[Dataset entries]
--------------------------------

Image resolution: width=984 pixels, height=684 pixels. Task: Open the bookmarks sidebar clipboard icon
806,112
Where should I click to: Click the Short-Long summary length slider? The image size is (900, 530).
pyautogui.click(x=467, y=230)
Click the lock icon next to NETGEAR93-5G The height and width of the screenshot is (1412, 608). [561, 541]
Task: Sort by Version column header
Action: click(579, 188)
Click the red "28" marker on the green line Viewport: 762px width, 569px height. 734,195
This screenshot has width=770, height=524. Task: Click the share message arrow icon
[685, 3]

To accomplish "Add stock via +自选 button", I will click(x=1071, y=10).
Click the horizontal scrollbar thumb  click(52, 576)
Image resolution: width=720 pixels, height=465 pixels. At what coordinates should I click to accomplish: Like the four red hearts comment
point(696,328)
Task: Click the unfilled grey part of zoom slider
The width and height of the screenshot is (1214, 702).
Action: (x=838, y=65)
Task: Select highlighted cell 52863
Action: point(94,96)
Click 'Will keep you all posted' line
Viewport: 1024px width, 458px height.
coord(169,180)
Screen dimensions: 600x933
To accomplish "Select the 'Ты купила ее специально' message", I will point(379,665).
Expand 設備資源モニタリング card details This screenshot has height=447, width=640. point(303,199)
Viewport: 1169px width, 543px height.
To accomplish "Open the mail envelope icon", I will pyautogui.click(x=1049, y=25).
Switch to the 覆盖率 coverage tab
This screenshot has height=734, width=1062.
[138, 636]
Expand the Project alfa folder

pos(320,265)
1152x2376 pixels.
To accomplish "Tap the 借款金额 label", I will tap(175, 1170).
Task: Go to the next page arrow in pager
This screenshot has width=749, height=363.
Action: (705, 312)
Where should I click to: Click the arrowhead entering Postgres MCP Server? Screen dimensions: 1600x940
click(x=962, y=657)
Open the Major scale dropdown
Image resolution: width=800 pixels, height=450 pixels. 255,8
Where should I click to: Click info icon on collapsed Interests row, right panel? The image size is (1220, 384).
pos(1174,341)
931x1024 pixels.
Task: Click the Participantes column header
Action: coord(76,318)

--------------------------------

- [Problem details]: Return all the data exactly as given.

- [Answer for the task]:
Image resolution: width=984 pixels, height=684 pixels. Task: Open the bookmarks sidebar clipboard icon
806,112
Where should I click to: Click the Short-Long summary length slider? The image size is (900, 530).
pyautogui.click(x=467, y=230)
Click the lock icon next to NETGEAR93-5G The height and width of the screenshot is (1412, 608). [561, 541]
Task: Sort by Version column header
Action: click(579, 188)
Click the red "28" marker on the green line Viewport: 762px width, 569px height. 734,195
This screenshot has width=770, height=524. Task: Click the share message arrow icon
[685, 3]

To accomplish "Add stock via +自选 button", I will click(x=1071, y=10).
Click the horizontal scrollbar thumb  click(52, 576)
Image resolution: width=720 pixels, height=465 pixels. At what coordinates should I click to accomplish: Like the four red hearts comment
point(696,328)
Task: Click the unfilled grey part of zoom slider
The width and height of the screenshot is (1214, 702).
Action: (x=838, y=65)
Task: Select highlighted cell 52863
Action: point(94,96)
Click 'Will keep you all posted' line
Viewport: 1024px width, 458px height.
coord(169,180)
Screen dimensions: 600x933
To accomplish "Select the 'Ты купила ее специально' message", I will point(379,665).
Expand 設備資源モニタリング card details This screenshot has height=447, width=640. point(303,199)
Viewport: 1169px width, 543px height.
To accomplish "Open the mail envelope icon", I will pyautogui.click(x=1049, y=25).
Switch to the 覆盖率 coverage tab
This screenshot has height=734, width=1062.
[138, 636]
Expand the Project alfa folder

pos(320,265)
1152x2376 pixels.
To accomplish "Tap the 借款金额 label", I will tap(175, 1170).
Task: Go to the next page arrow in pager
This screenshot has width=749, height=363.
Action: (705, 312)
Where should I click to: Click the arrowhead entering Postgres MCP Server? Screen dimensions: 1600x940
click(x=962, y=657)
Open the Major scale dropdown
Image resolution: width=800 pixels, height=450 pixels. 255,8
Where should I click to: Click info icon on collapsed Interests row, right panel? The image size is (1220, 384).
pos(1174,341)
931x1024 pixels.
Task: Click the Participantes column header
Action: coord(76,318)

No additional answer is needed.